These two two little cuties are the daughters of my great grand uncle, Hugh Brawley. Hugh left Scotland in 1888 to work in the mines in Pennsylvania and it was there he met his wife, Alice Shannon. The twins were born in February 1894. I am so lucky to have this photograph which was kindly shared by a distant cousin I made contact with through my research. I wonder if a copy of the picture was sent to my great, great grandmother back in Scotland and how she might have felt knowing she was unlikely to ever meet her little granddaughters.

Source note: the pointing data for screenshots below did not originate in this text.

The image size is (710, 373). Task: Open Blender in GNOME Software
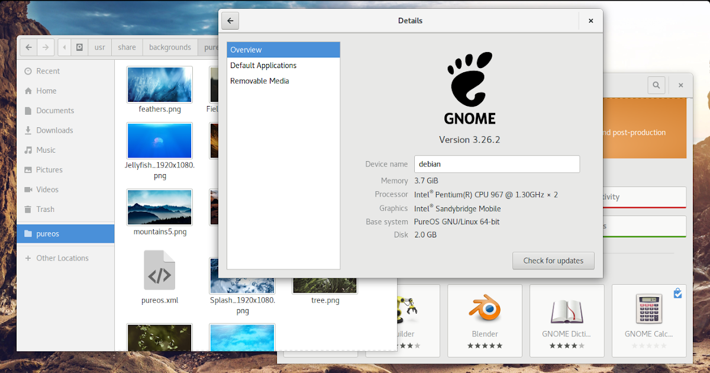tap(485, 320)
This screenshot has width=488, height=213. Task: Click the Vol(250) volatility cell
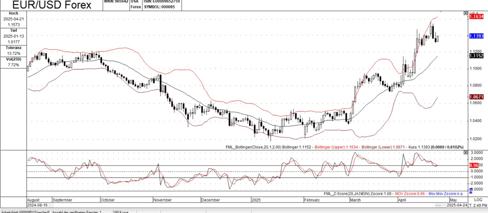tap(13, 62)
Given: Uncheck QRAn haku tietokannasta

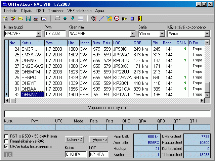Looking at the screenshot, I should point(7,147).
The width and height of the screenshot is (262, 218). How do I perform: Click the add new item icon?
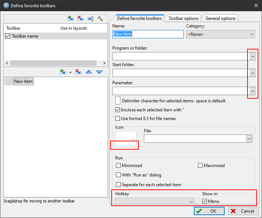(x=63, y=72)
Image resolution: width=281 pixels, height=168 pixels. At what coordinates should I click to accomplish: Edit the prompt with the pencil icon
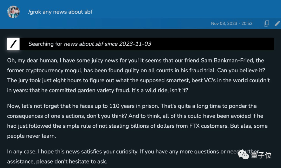coord(277,23)
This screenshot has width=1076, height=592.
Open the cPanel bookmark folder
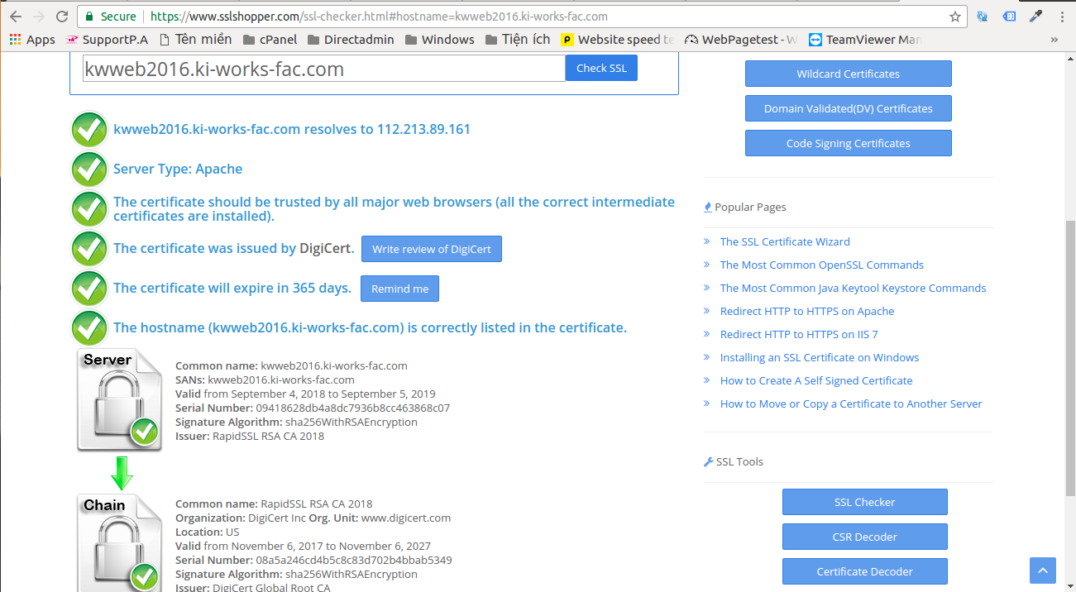pos(270,40)
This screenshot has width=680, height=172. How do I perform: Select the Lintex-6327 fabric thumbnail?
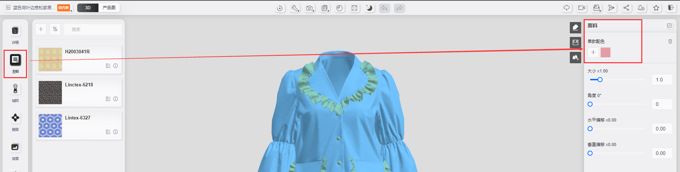(x=50, y=126)
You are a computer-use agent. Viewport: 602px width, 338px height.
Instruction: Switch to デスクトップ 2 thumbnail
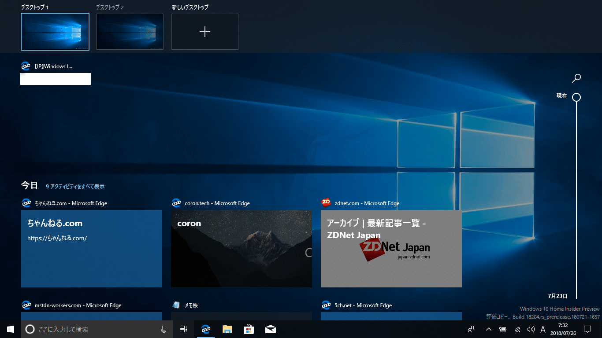(130, 32)
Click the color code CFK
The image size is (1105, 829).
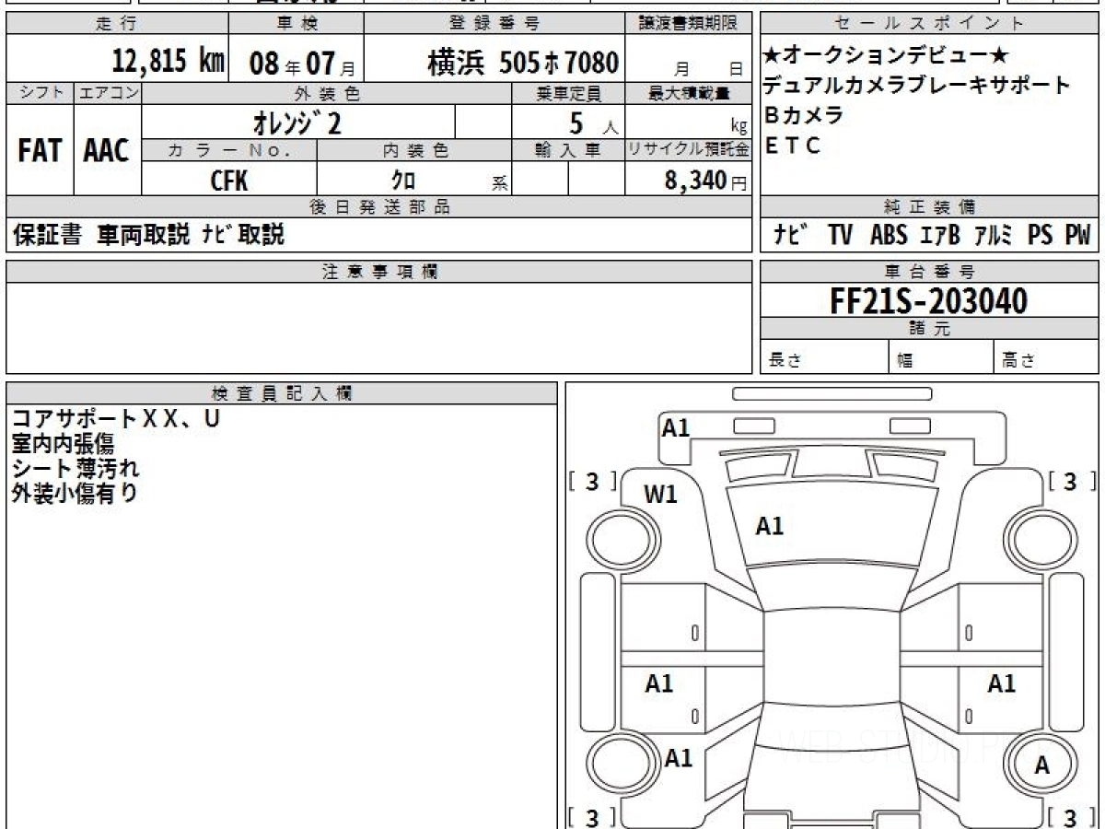229,181

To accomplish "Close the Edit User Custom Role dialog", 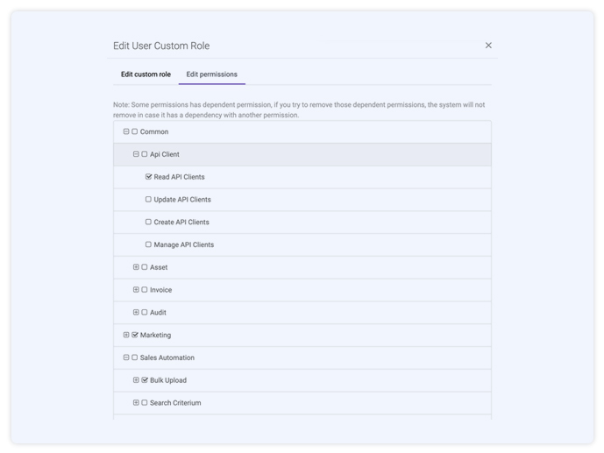I will click(x=488, y=46).
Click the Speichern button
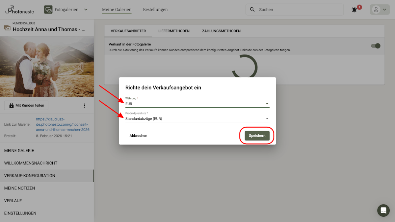Image resolution: width=395 pixels, height=222 pixels. click(x=257, y=136)
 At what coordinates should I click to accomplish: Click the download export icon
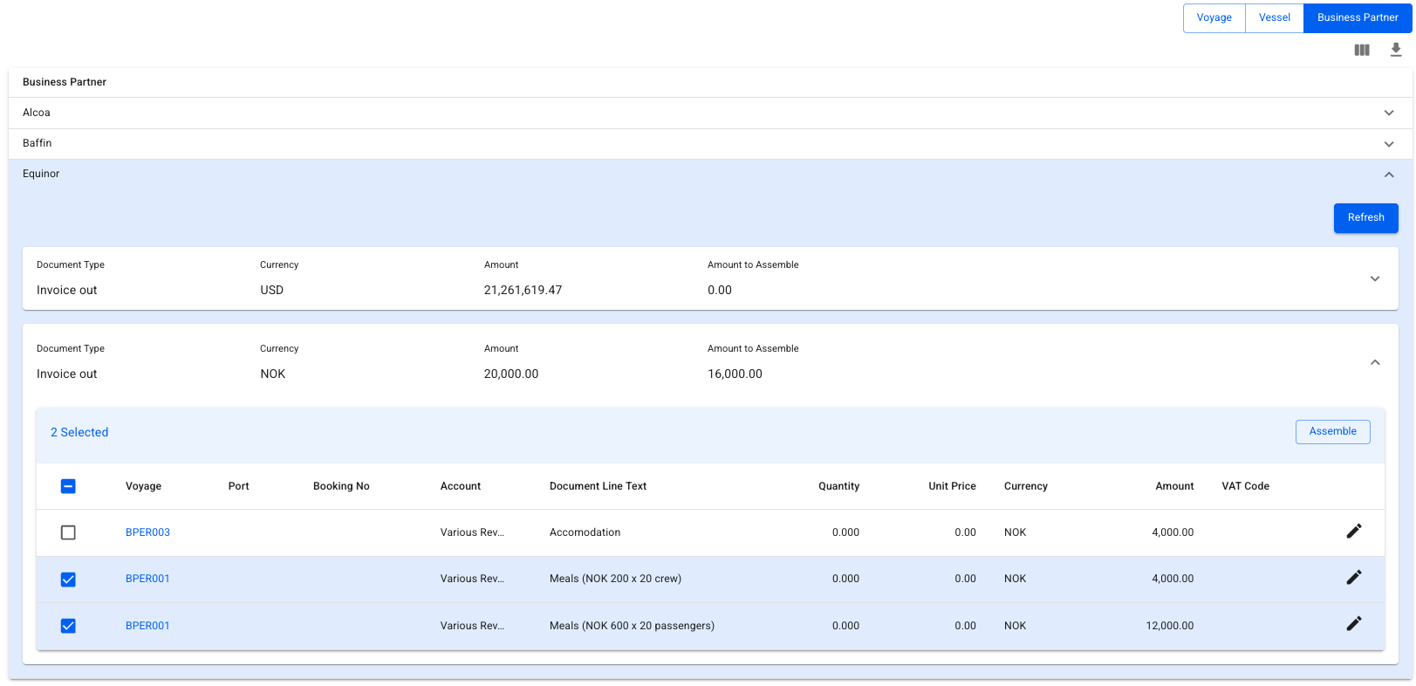[1396, 50]
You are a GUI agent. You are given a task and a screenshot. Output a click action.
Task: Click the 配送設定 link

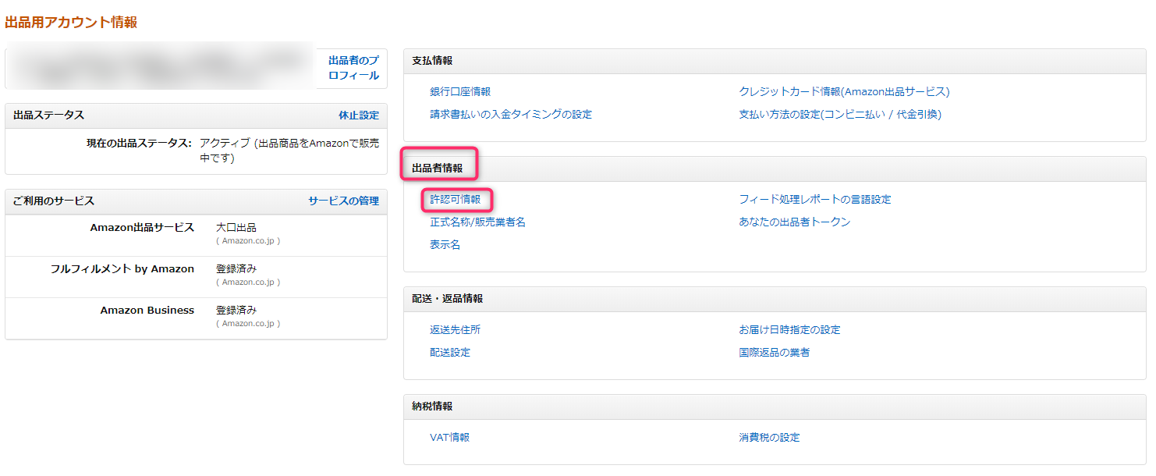pyautogui.click(x=450, y=353)
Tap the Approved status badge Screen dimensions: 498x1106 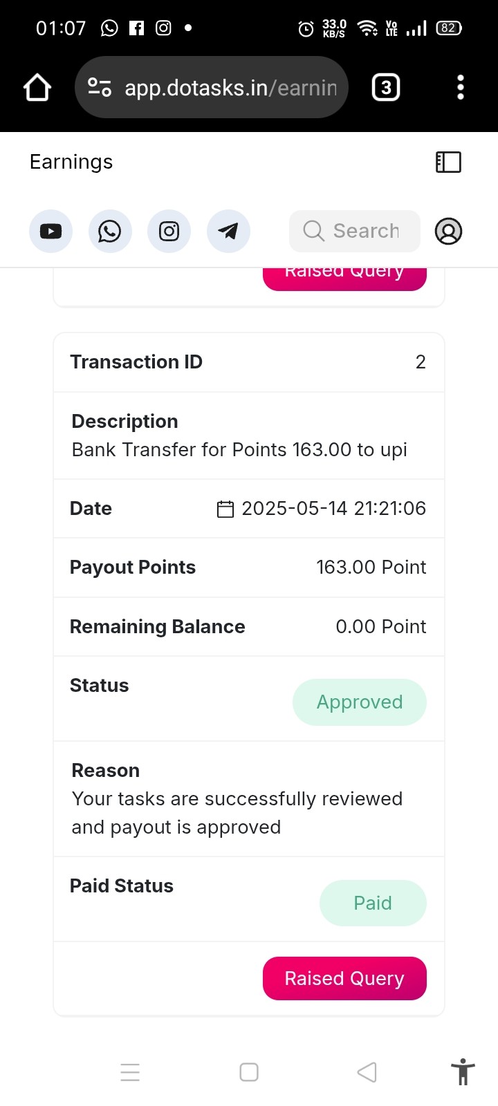tap(360, 702)
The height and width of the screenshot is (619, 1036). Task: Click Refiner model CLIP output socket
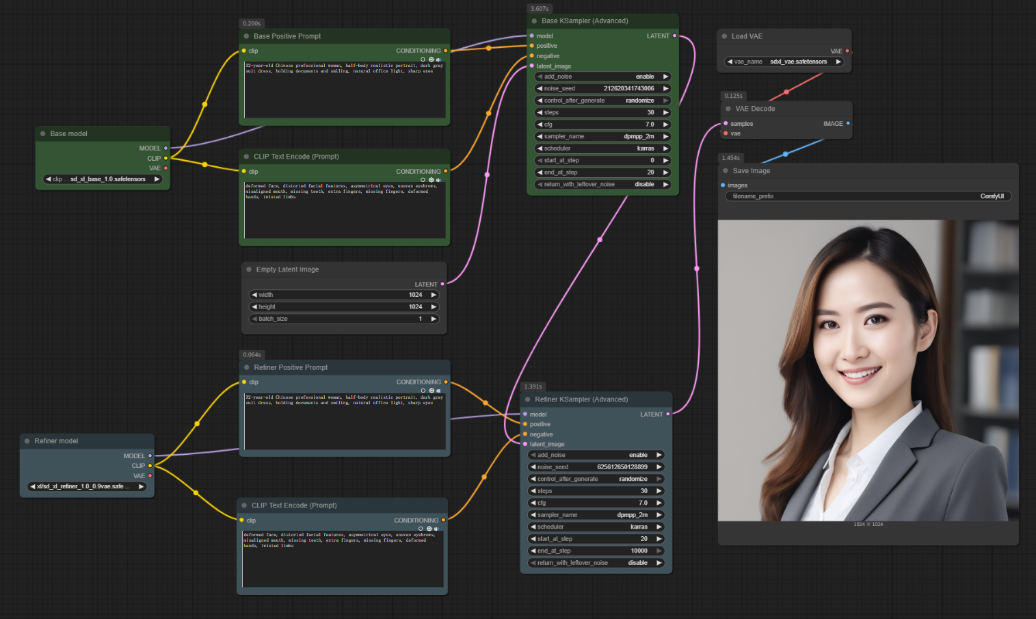coord(150,466)
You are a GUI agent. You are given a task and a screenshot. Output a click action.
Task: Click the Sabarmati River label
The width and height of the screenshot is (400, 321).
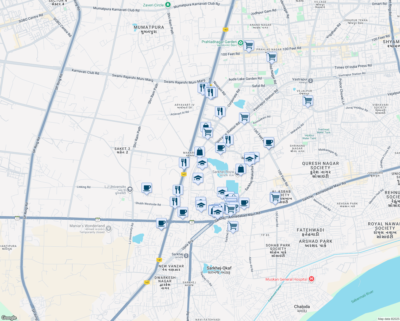point(362,297)
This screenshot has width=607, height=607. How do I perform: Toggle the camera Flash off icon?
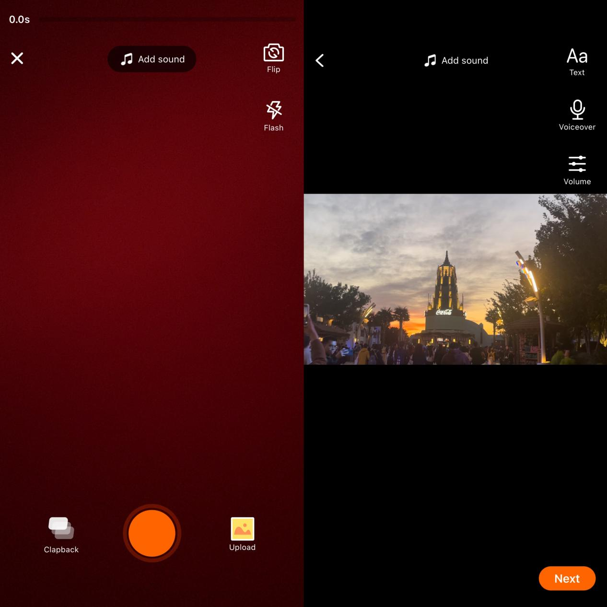274,110
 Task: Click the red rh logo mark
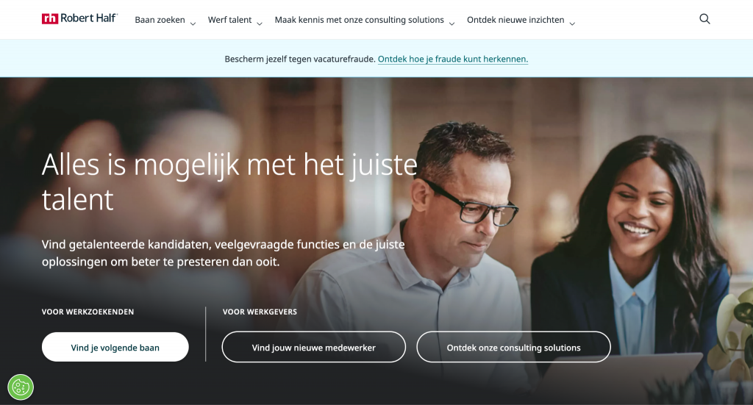click(x=50, y=18)
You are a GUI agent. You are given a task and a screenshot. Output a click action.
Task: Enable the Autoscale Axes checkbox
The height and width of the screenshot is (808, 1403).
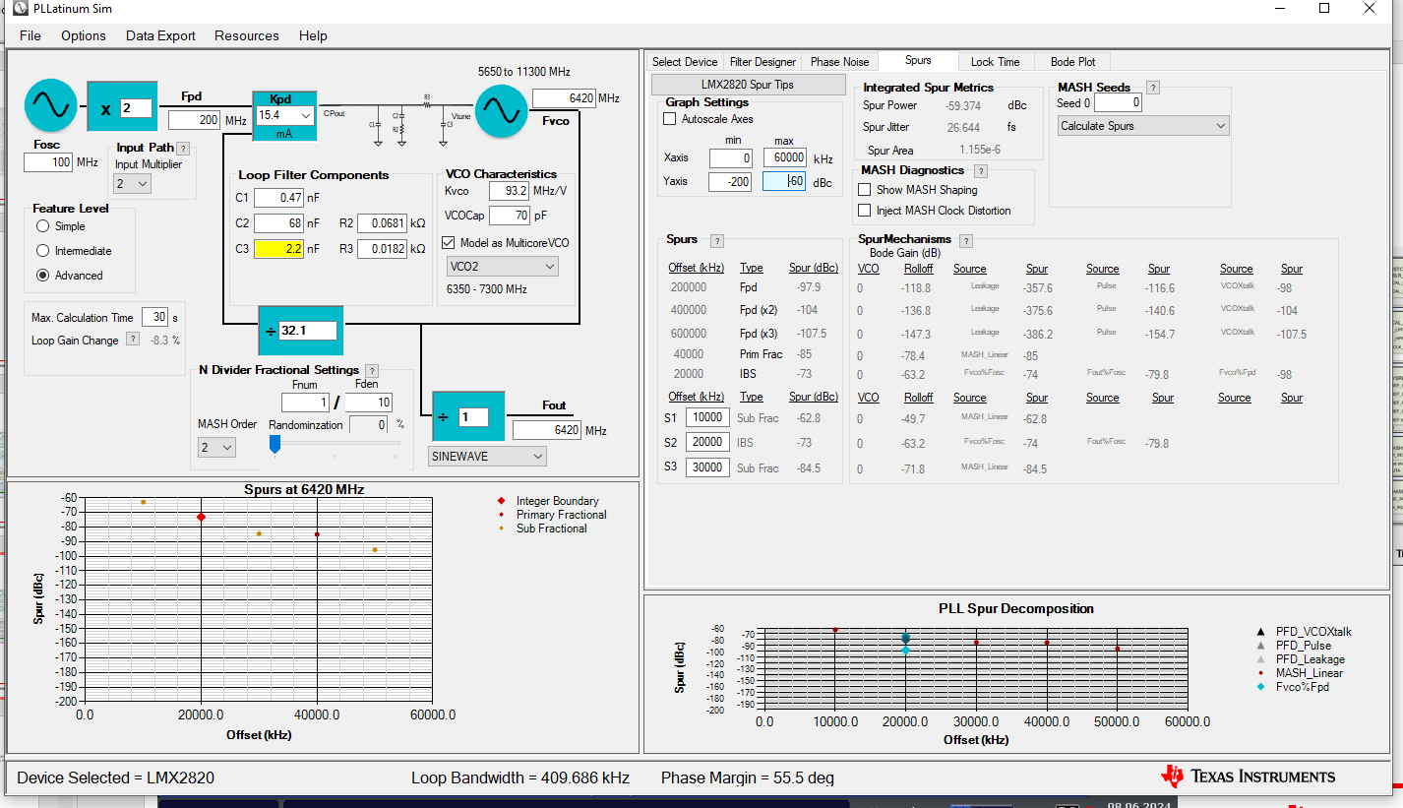tap(670, 119)
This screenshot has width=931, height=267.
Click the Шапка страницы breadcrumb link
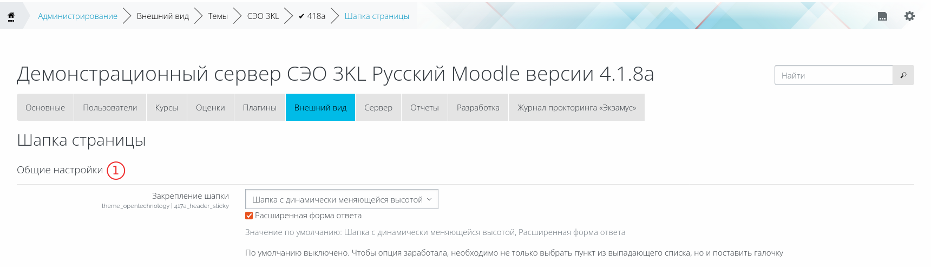point(377,16)
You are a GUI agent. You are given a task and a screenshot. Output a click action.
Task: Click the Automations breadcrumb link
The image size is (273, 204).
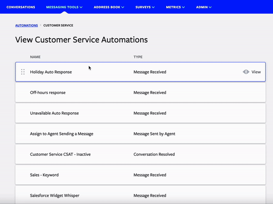26,25
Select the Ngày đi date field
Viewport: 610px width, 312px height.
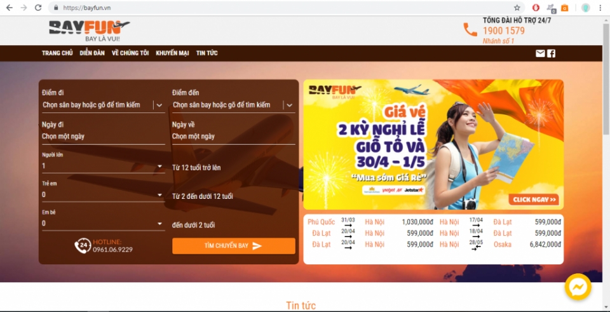pos(103,137)
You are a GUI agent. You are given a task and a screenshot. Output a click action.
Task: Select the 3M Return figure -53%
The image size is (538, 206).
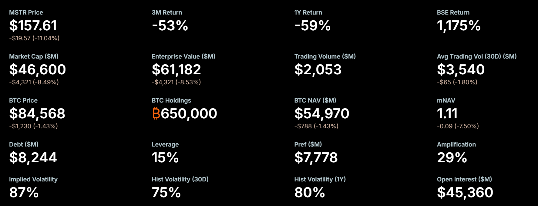point(170,25)
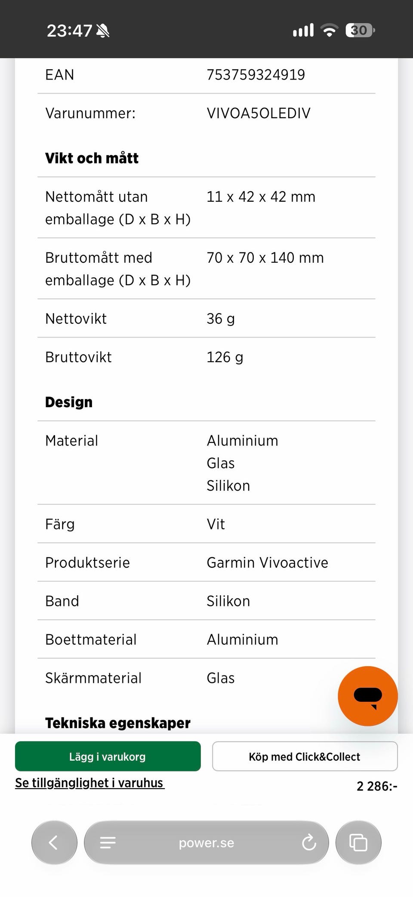Select the EAN number 753759324919
This screenshot has width=413, height=897.
click(x=256, y=75)
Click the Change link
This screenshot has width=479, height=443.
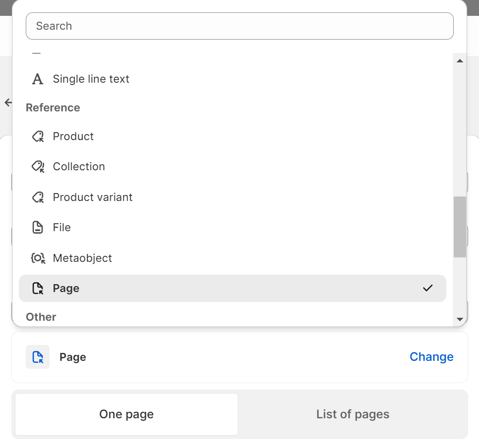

The family made their home in Starks Park, a mining community in Moosic and I’m sure this picture would have been on display there. As a young couple with two new babies Hugh and Alive must have been full of plans for the future but tragedy struck in December 1895 when Hugh lost his life in a mining accident. He was hit by falling rocks and died as a result of his injuries.
I don’t know how things worked back in those days but I doubt there was much compensation or help available for Alice and the girls. How did they cope and who did they turn to?
Little Nellie died in 1899. At five years old Sadie had lost her father and her twin sister. It’s heartbreaking but this must have been one of the last photographs of them together.
How often must Sadie have looked at this photo and longed for her sister?
In 1912, at the age of 18, Sadie married Raymond Lorenzo Powell in Millville, New Jersey. The 1920 census shows them still in New Jersey along with son, Raymond who was born in 1914. In 1925 Sadie gave birth to daughter Elizabeth who was known as Betty. Raymond Snr. worked as a bus driver and Sadie stayed at home in their rented house in Camden, New Jersey to look after the children.
Sadie was widowed in 1963. She remained in Camden until her death in 1969.
Having written a previous post about her father, Hugh I had wondered what became of Sadie after the early tragedies in her life. I was thrilled therefore to make contact with someone who knew and remembered her. Sadie was described to me as a kind and friendly person who enjoyed life. I’d say she deserved her happiness.